But it's not all clear how Lessig's reported desire to lead others in "occupying Americans Elect" for a specific "reform" candidate — and, indeed, going on MSNBC ("Morning Joe") twice in the last month to campaign
for, and with, Buddy Roemer — squares with Lessig's being an Americans Elect advisory board member who, according to Americans Elect's own Rules and By-Laws,
is bound by a strict neutrality policy that places what
he is doing, well...out of bounds.
8
A couple of weeks ago, Americans Elect advisory board member Mark McKinnon was on the panel for Jon Huntsman's much-discussed appearance on "Morning Joe." The newly disencumbered Huntsman, who had recently left the Republican race, made news by saying that "this duopoly is tired" and calling for "something to compete against the duopoly," "some sort of third-party movement," "some alternative voice out there."
McKinnon, for his part, was full of praise for Huntsman, saying (video starting at 7:38):
I love everything you’re saying, and I’ve always liked your politics, and I’m sorry you didn’t make it through the Republican primary, but I think you’ll — can provide real political leadership, whatever you do going forward.
When asked by Scarborough (starting at 11:09), "Can an independent be elected President in 2012?", McKinnon offered a more specific idea of what Huntsman's "real political leadership" might look like:
Just on a blind poll, even when people don't even know who the ticket would be, 25 percent of voters say they'd support [an independent ticket]....Put Jon Huntsman on that ticket, and you'd get up to 51 percent, I guarantee.
9
Last November, McKinnon shared the stage with Americans Elect CEO Kahlil Byrd, Washington Post national political correspondent Karen Tumulty and political consultant Tad Devine at a moderated Harvard forum that considered the viability of an Americans Elect ticket in 2012. At one point — video starting at 20:53 — the moderator asks McKinnon what "type" of candidate he thinks would step up to run under the Americans Elect banner. McKinnon — “just off the top of my head” (but then reading off a piece of paper, suggesting that the question is a set-up) — obliges with the following roster of nine:
Americans Elect director Christie Todd Whitman, Jon Huntsman, Chuck Hagel, Bob Kerrey, Condoleezza Rice, Tom Brokaw, Joe Lieberman, Evan Bayh, and John Chambers.
He reads the prepared list, with the barely disguised delight of a child naughtily but irrepressibly telling a secret — leaving no doubt that, between the question and the answer, "would" has turned into "should."
10
And then there's this slide from the Americans Elect presentation that Nick Troiano put together in January
offering these 49 names (originally 50, including
Steve Jobs):
Does this list look random to you? Sure, there are a
few token "liberals" here. But the main point of the list seems to be to illustrate what Americans Elect sees as the tolerable limits of "left" and "right."
And, with few exceptions, everybody here — which includes most of those already mentioned, as well as former U.S. Comptroller General David Walker, who, right after being promoted by original Americans Elect champion of "radical centrism" Thomas Friedman as "a third voice for 2012," got his own kissy press release from Americans Elect — falls safely and uniformly with range defined by "conservative Democrat," all the way over on the center, and "moderate Republican," all the way over on the center right.
Which is not surprising, really, given CEO Kahlil Byrd's remark, at the Harvard forum, that "America is a center-right country" — a comment that Byrd rendered blithely, as if to be voicing something that was so obvious that only a fool would try to dispute it.

--------

Could you repeat, word for word, the stretch of the Americans Elect excerpt from "But it's not" through "well...out of bounds."?

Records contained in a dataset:
--------

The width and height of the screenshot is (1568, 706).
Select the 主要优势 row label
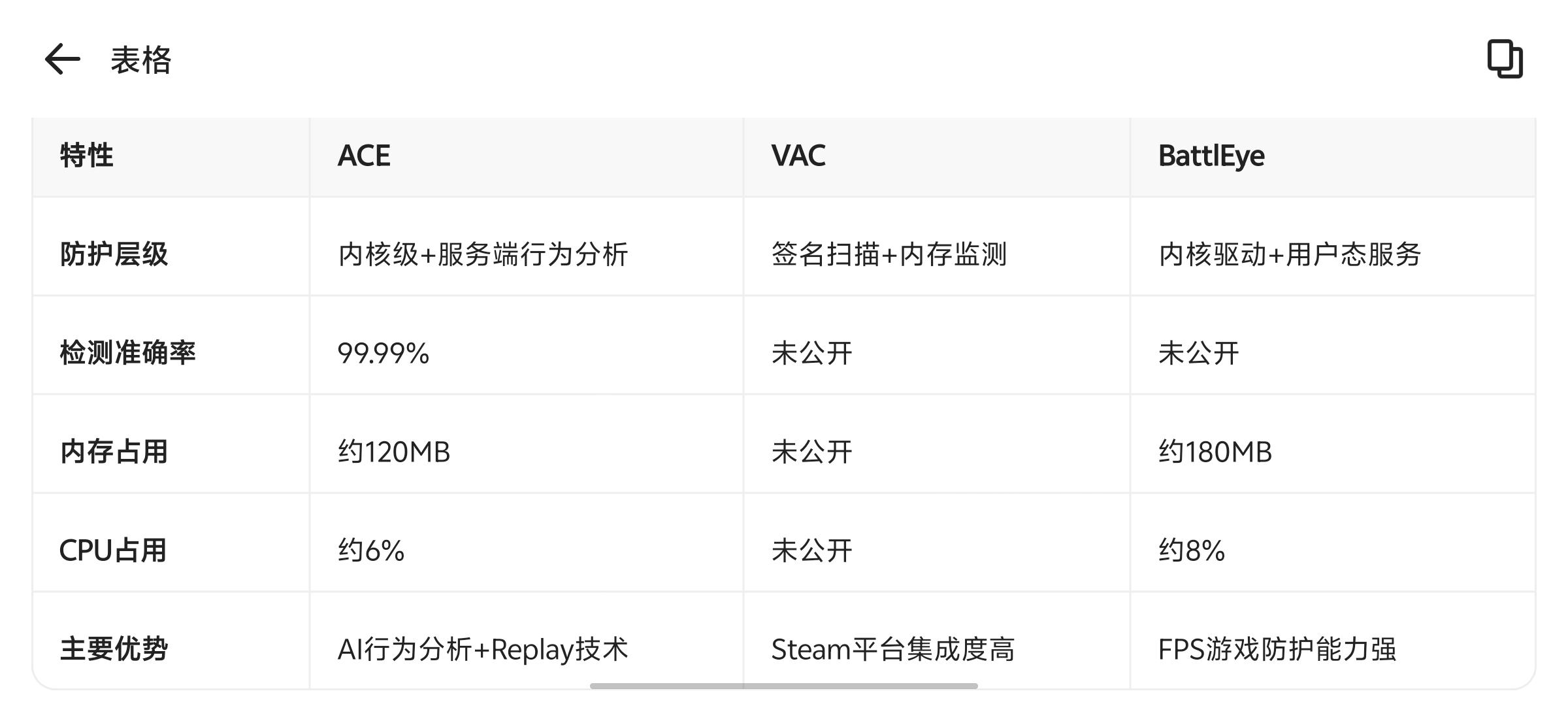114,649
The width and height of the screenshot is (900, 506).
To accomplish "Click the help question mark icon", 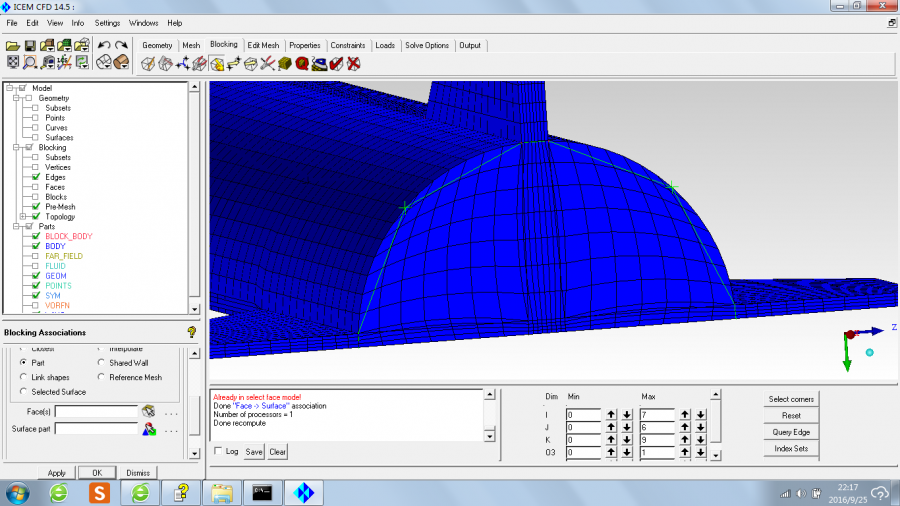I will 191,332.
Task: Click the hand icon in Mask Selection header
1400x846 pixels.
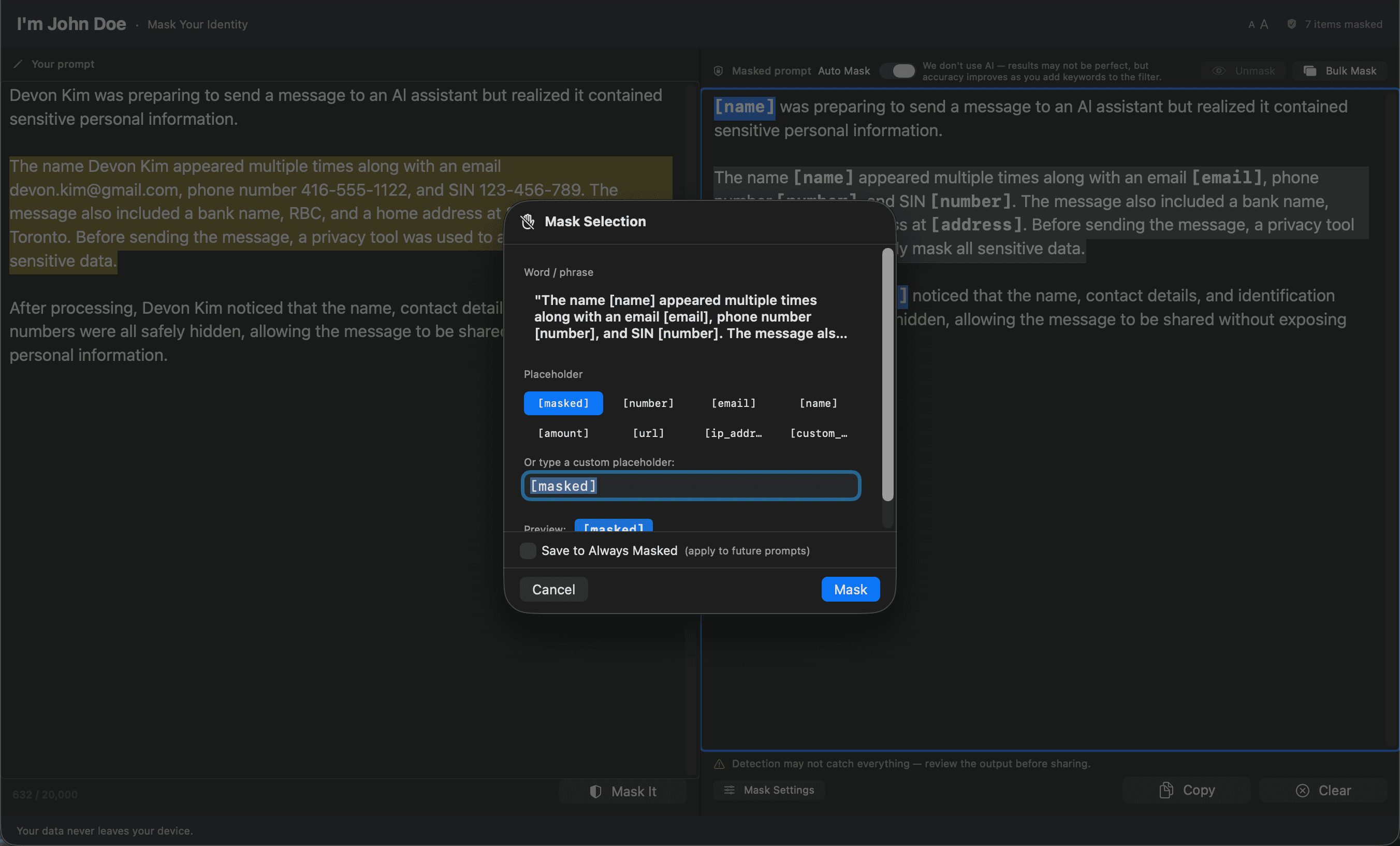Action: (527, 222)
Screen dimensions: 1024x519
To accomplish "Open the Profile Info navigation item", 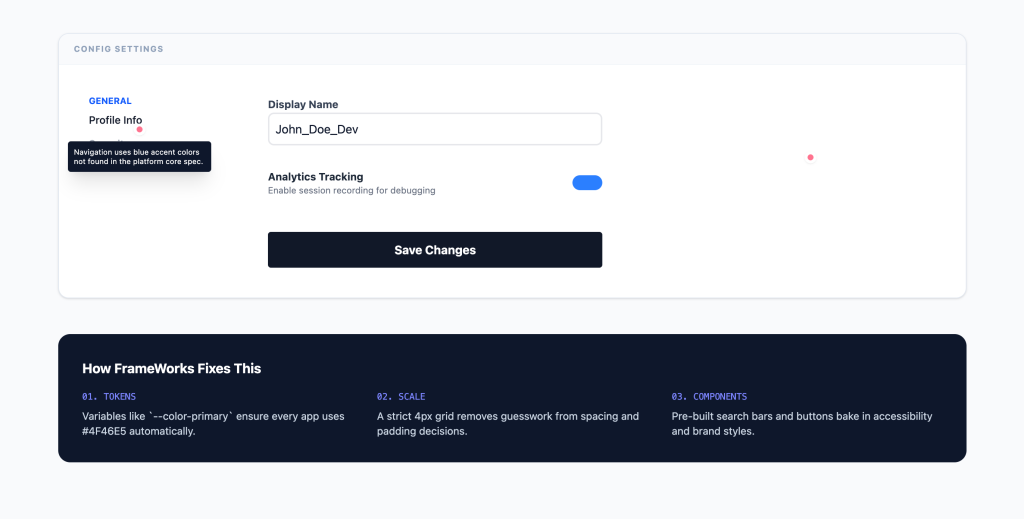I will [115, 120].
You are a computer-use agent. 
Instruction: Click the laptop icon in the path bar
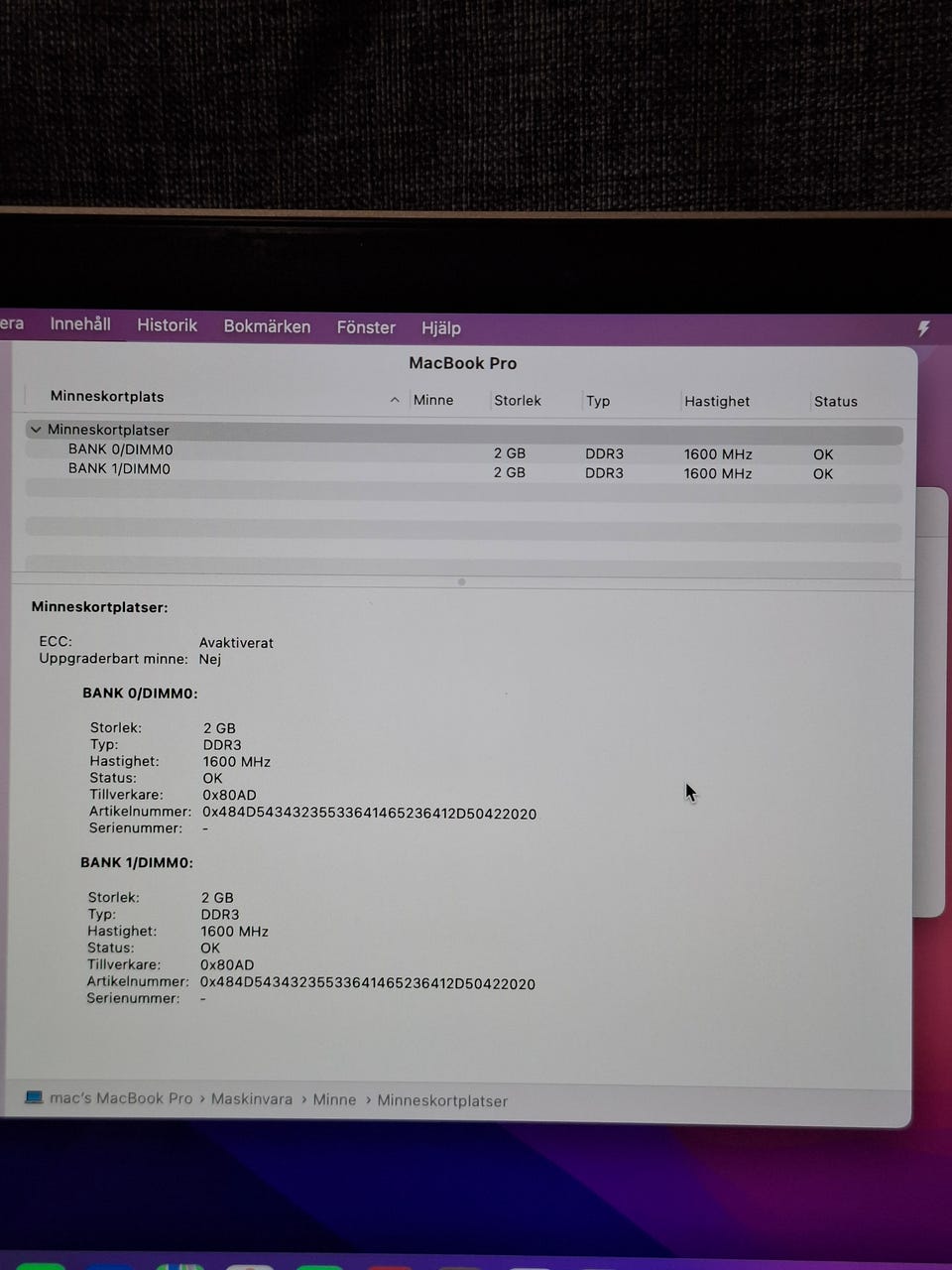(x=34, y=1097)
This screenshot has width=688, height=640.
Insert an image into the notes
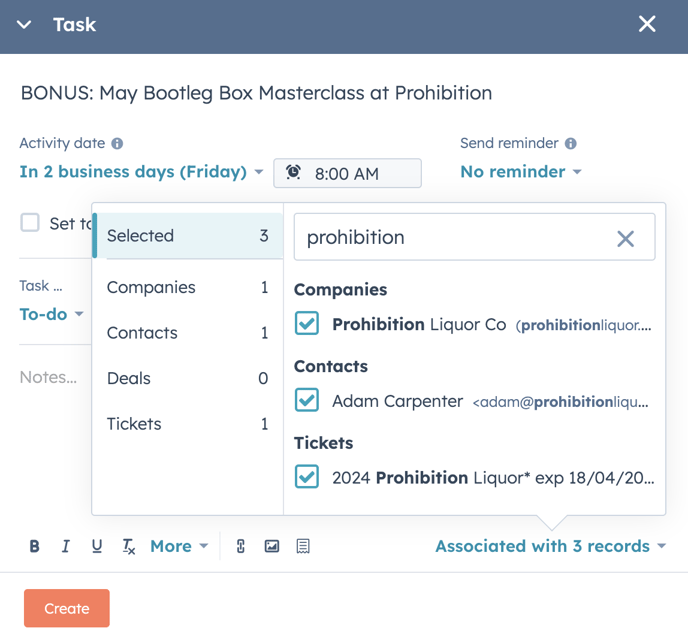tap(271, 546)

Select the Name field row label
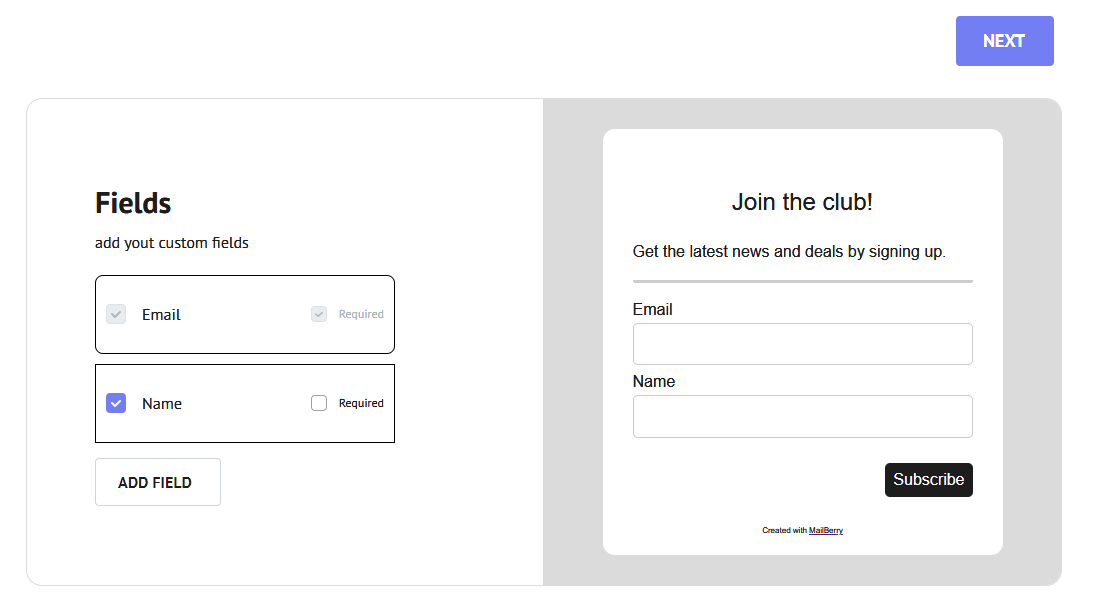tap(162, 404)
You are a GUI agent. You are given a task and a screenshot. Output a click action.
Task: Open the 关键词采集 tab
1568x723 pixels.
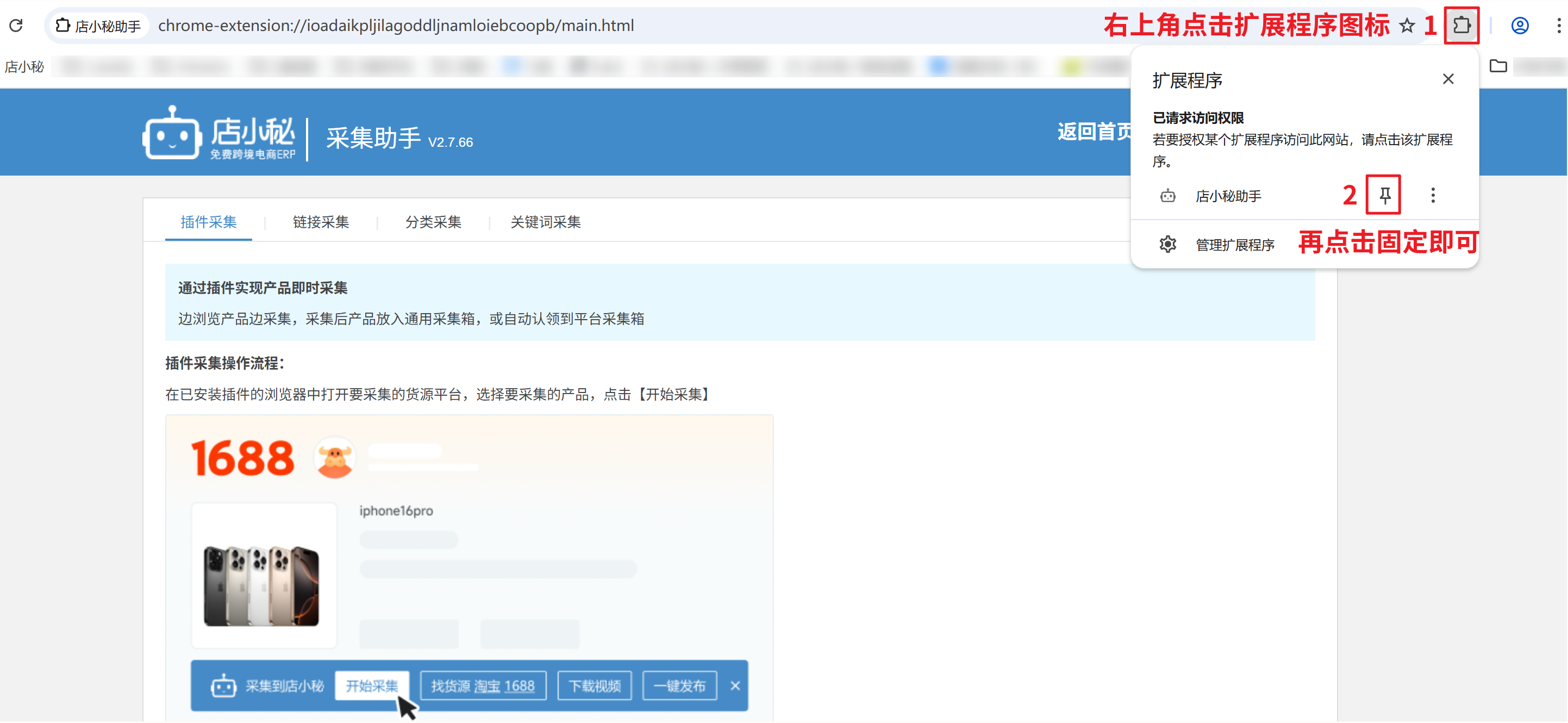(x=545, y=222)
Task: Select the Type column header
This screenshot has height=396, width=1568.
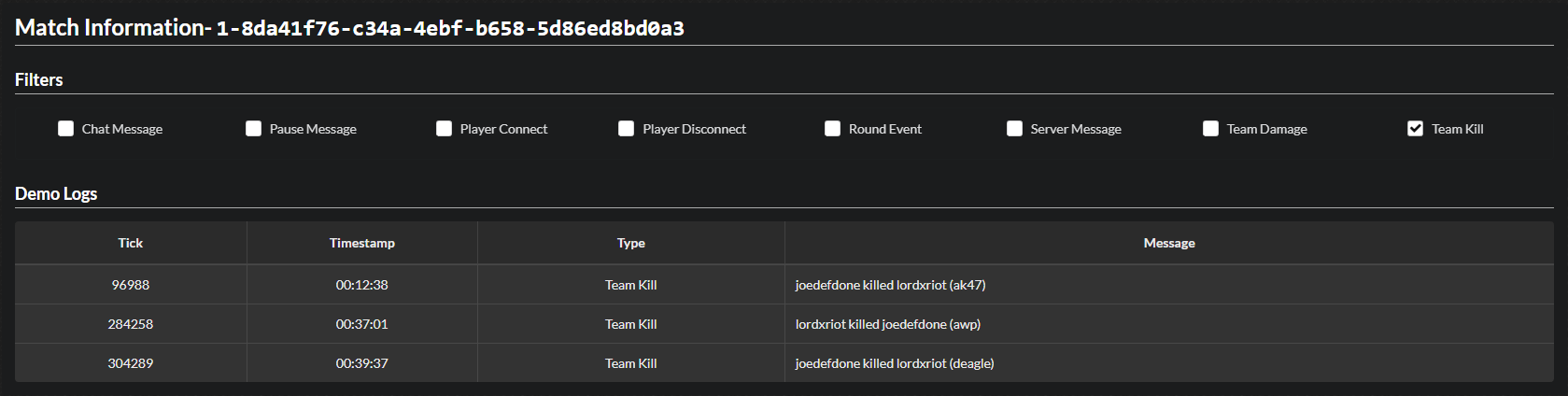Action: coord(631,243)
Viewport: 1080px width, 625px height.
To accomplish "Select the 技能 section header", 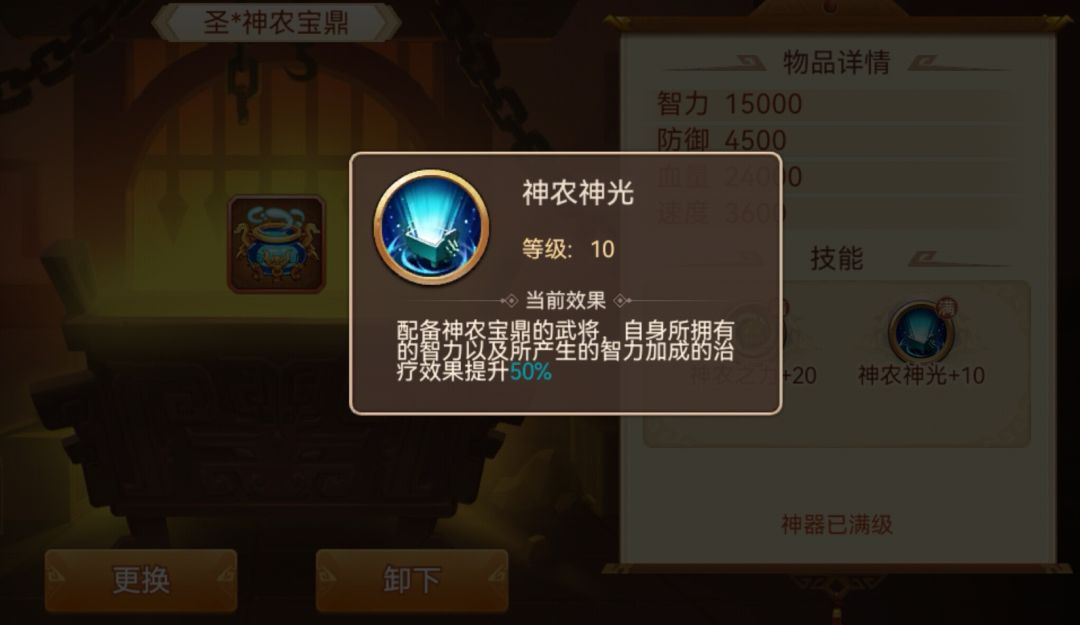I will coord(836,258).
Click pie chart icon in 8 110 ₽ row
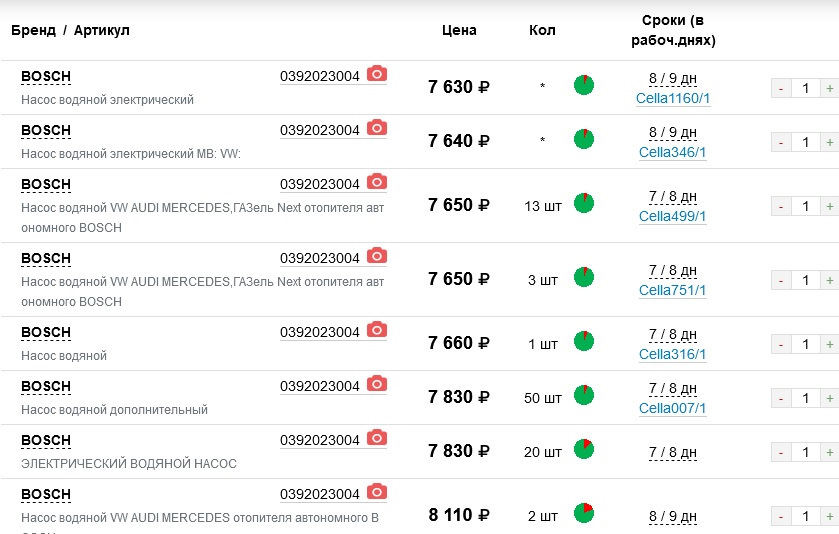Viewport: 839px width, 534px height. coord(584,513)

--------

§ **Worked solution**:
But it's not all clear how Lessig's reported desire to lead others in "occupying Americans Elect" for a specific "reform" candidate — and, indeed, going on MSNBC ("Morning Joe") twice in the last month to campaign
for, and with, Buddy Roemer — squares with Lessig's being an Americans Elect advisory board member who, according to Americans Elect's own Rules and By-Laws,
is bound by a strict neutrality policy that places what
he is doing, well...out of bounds.